Work to complete:
Taking the listing below, restate word for word each line from the line with "Place cursor on the feComponentTransfer tag" to the line with "Uncheck Slot 1 KillAndFadeoutClip checkbox", ends included, and stop there.

______

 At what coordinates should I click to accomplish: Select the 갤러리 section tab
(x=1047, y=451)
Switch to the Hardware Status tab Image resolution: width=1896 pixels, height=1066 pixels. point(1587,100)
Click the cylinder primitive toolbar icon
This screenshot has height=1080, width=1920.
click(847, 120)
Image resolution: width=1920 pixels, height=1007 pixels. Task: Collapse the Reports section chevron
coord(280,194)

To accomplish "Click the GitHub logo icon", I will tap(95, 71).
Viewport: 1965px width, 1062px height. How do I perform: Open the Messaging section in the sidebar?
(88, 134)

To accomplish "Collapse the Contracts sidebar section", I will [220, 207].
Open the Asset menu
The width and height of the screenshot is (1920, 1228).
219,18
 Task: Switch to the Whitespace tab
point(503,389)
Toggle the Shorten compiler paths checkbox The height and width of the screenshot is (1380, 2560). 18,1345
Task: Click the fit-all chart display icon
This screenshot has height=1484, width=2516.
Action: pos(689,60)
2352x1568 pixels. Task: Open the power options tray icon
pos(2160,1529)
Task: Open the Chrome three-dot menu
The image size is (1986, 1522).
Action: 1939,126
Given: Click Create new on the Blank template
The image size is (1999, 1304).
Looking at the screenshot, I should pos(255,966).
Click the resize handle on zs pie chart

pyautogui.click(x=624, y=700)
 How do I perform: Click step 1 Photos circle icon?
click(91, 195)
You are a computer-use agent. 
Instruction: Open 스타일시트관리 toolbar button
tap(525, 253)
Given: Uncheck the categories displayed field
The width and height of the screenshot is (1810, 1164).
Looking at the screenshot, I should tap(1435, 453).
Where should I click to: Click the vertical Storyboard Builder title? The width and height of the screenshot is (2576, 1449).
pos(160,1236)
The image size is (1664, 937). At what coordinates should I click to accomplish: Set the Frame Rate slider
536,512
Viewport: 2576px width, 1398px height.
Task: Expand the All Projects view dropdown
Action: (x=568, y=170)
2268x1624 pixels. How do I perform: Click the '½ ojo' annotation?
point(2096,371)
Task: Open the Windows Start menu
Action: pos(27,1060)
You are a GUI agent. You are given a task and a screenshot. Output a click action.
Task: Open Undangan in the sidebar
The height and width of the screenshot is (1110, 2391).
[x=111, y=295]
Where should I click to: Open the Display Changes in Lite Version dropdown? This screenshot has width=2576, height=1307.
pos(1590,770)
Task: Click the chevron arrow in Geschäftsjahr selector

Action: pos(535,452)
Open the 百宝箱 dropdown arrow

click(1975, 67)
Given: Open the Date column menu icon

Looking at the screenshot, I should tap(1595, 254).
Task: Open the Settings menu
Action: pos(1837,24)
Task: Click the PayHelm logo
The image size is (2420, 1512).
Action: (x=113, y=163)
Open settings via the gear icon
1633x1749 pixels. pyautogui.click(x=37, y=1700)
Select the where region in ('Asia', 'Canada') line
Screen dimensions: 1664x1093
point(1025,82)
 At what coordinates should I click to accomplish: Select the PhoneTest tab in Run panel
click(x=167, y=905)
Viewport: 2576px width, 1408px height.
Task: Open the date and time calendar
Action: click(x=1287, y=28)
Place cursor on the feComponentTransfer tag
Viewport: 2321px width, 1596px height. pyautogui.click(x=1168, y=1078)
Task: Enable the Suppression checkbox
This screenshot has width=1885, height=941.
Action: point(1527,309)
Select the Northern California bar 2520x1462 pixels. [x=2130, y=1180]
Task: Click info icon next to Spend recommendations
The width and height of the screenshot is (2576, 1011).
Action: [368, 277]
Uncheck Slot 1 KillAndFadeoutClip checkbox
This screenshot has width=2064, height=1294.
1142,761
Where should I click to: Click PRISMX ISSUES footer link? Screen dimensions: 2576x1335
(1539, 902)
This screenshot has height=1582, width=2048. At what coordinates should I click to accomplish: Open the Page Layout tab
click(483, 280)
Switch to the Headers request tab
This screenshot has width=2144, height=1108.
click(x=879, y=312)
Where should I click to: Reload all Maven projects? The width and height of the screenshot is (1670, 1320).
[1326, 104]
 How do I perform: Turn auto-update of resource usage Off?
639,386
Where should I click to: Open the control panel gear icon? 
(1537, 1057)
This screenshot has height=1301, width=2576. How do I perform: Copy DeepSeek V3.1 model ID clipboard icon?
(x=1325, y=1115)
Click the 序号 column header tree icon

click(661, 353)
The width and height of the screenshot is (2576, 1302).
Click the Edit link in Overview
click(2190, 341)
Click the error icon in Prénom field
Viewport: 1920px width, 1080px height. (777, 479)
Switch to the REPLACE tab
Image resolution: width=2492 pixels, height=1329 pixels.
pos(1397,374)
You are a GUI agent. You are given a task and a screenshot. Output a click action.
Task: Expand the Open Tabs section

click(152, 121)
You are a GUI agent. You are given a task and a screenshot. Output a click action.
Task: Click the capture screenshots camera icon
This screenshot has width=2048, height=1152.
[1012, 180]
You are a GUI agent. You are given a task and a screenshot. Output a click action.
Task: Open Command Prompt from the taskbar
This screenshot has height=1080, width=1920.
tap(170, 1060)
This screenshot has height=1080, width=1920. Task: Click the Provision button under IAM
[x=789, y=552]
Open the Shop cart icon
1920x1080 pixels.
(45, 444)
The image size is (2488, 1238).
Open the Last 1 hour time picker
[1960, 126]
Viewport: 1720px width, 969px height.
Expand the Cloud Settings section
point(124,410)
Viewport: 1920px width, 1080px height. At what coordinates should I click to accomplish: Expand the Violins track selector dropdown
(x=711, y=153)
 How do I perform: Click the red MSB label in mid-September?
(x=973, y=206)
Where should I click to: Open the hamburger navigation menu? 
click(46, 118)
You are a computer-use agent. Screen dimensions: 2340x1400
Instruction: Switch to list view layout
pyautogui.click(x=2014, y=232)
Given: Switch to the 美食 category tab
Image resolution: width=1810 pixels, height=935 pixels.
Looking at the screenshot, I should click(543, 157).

______

Reply:
Place cursor on the feComponentTransfer tag
Viewport: 2321px width, 1596px height. pyautogui.click(x=1168, y=1078)
Task: Enable the Suppression checkbox
This screenshot has width=1885, height=941.
Action: point(1527,309)
Select the Northern California bar 2520x1462 pixels. [x=2130, y=1180]
Task: Click info icon next to Spend recommendations
The width and height of the screenshot is (2576, 1011).
Action: [368, 277]
Uncheck Slot 1 KillAndFadeoutClip checkbox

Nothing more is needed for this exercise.